> Esercizi:
**1.** Rispondi alle domande sul testo su Asmara.
(a) In quale città è nata Erminia Dell'Oro?
(b) Quale legame di parentela unisce Erminia a Massimo?
(c) Che tipo di clima ha Asmara?
**2.** Prosegui il testo su Asmara, riprendendo subito dopo l'ultima frase riportata.

> Testo di lettura:
◇ ◇ ◇ ◇
ASMARA, ARRIVEDERCI

Mi ero innamorata dell’Eritrea molti anni fa, ascoltando i racconti dei pochi che l’avevano visitata e parlavano di una capitale in stile italiano miracolosamente intatta nel cuore dell’Africa, gioiello architettonico razionalista e art déco; poi mi avevano definitivamente conquistata i romanzi di Erminia Dell’Oro, scrittrice nata ad Asmara da famiglia italiana. Perciò sono stata la più convinta sostenitrice del fatto che Massimo, anche lui asmarino di nascita, dovesse organizzare lì il primo dei workshop fotografici che avevamo in mente. Ma è stata una sorpresa davvero incredibile scoprire poco prima della partenza che Erminia è addirittura sua zia: mi è sembrato di chiudere un cerchio, quasi di ricevere un magico segnale dalle divinità dei viaggiatori. Magico, il viaggio lo è davvero. Capita talvolta che si realizzi una perfetta alchimia fra i luoghi, le atmosfere, gli abitanti ma anche le persone del gruppo; è un evento raro, che rende tutto prezioso e indimenticabile. Per noi, l’Eritrea è così.  Asmara è una città speciale: uno spaccato dell’Italia di sessant’anni fa ma nello stesso tempo un’inconfondibile identità africana, per di più in un clima da perenne primavera.
◇ ◇ ◇ ◇
[Record di una raccolta di dati]
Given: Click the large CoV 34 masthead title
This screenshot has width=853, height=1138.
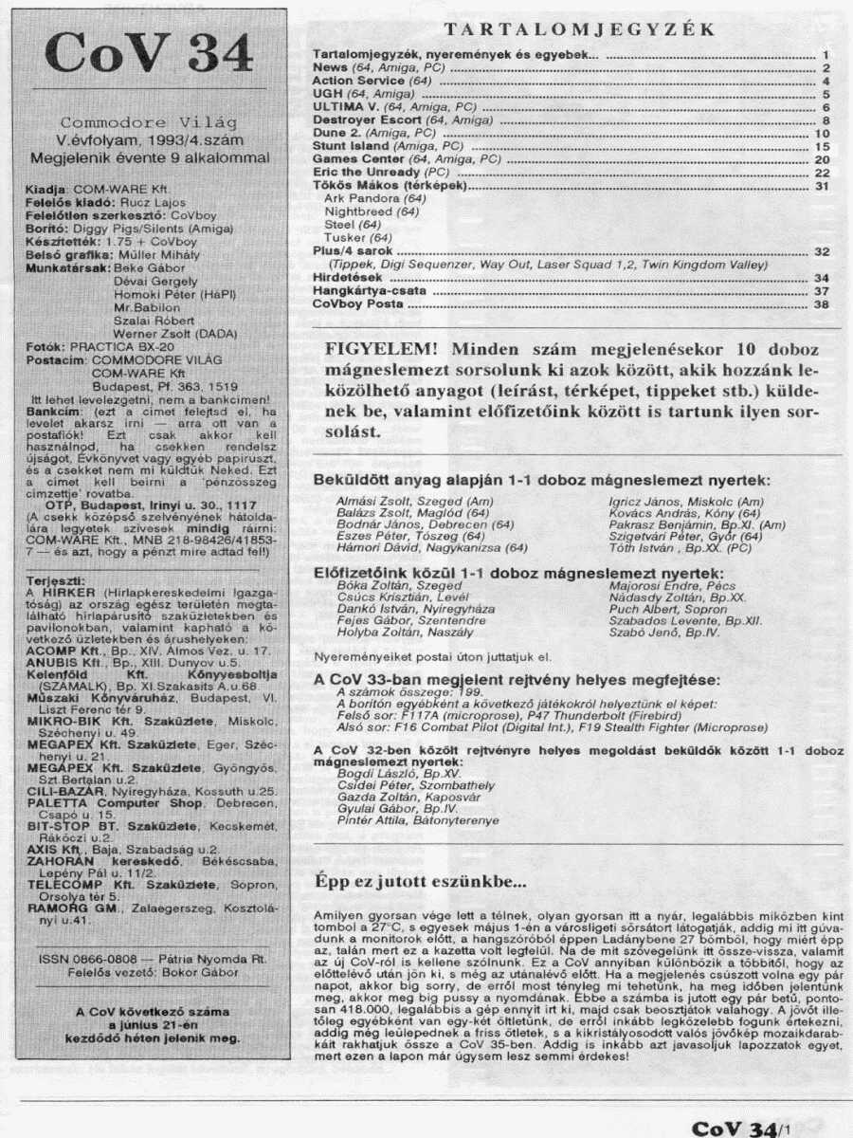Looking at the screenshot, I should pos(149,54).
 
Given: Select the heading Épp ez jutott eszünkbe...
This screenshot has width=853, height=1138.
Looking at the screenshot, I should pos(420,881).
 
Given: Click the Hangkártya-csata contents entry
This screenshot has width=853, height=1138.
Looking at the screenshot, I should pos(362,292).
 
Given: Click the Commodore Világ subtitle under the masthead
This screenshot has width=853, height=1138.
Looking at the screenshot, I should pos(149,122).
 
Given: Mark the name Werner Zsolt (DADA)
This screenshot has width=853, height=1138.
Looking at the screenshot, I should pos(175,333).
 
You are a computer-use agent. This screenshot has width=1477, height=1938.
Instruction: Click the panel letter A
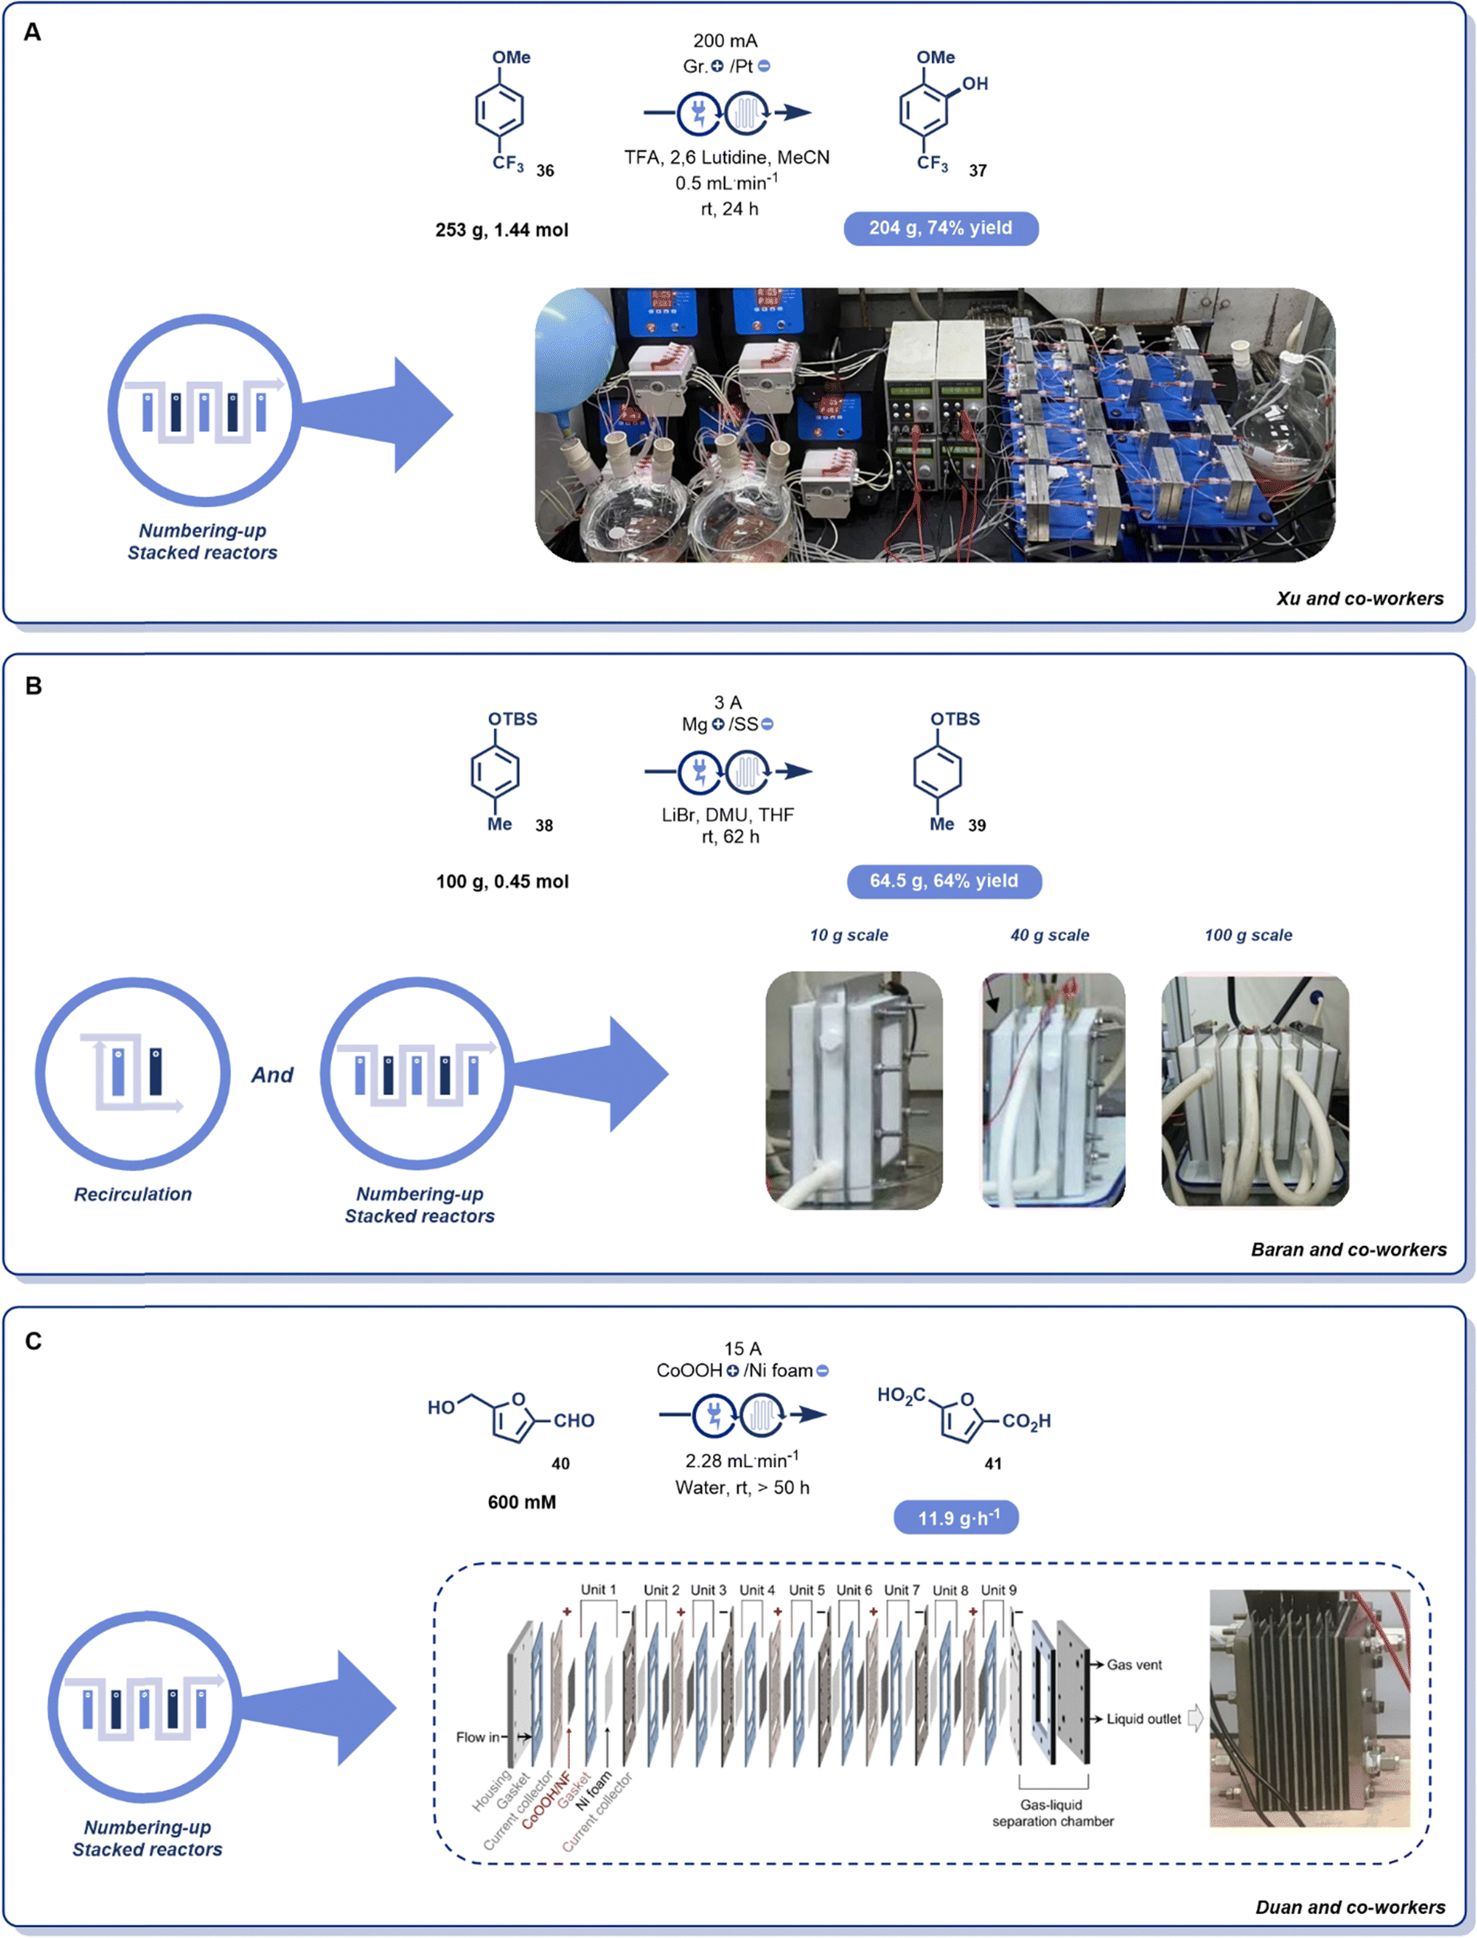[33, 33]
◇ ◇ ◇ ◇
> Soluzioni degli esercizi:
**1.**
(a) Ad Asmara, da famiglia italiana.
(b) Erminia è la zia di Massimo.
(c) Un clima da perenne primavera.

**2.**
Passiamo da un caffè all’altro, apprezzando l’espresso preparato con una cura da noi dimenticata; gli arredi ci ricordano i bar della nostra infanzia, i biliardi con gli uomini impegnati in interminabili partite a stecca o boccette sembrano usciti da un film con Tognazzi e Gassman. La domenica mattina, italiani ed eritrei vestiti a festa si incontrano a spettegolare sui gradini della cattedrale, dopo la messa.

Ma è Africa vera il caravanserraglio, trasformato in un’immensa officina a cielo aperto, nella quale ogni genere di rifiuti metallici viene ingegnosamente riciclato, perché le materie prime scarseggiano e nulla va gettato via. Sono Africa la chiesa ortodossa e la moschea, testimoni di un luogo in cui le religioni convivono pacificamente; è Africa il mercato pieno di colori e di odori, quello del berberè a sovrastarli tutti. Si cena a volte con lasagne e cotolette, a volte con injera e zighinì; innaffiandoli con la celebre birra Asmara (ex Melotti) e liquore di araki per digerire.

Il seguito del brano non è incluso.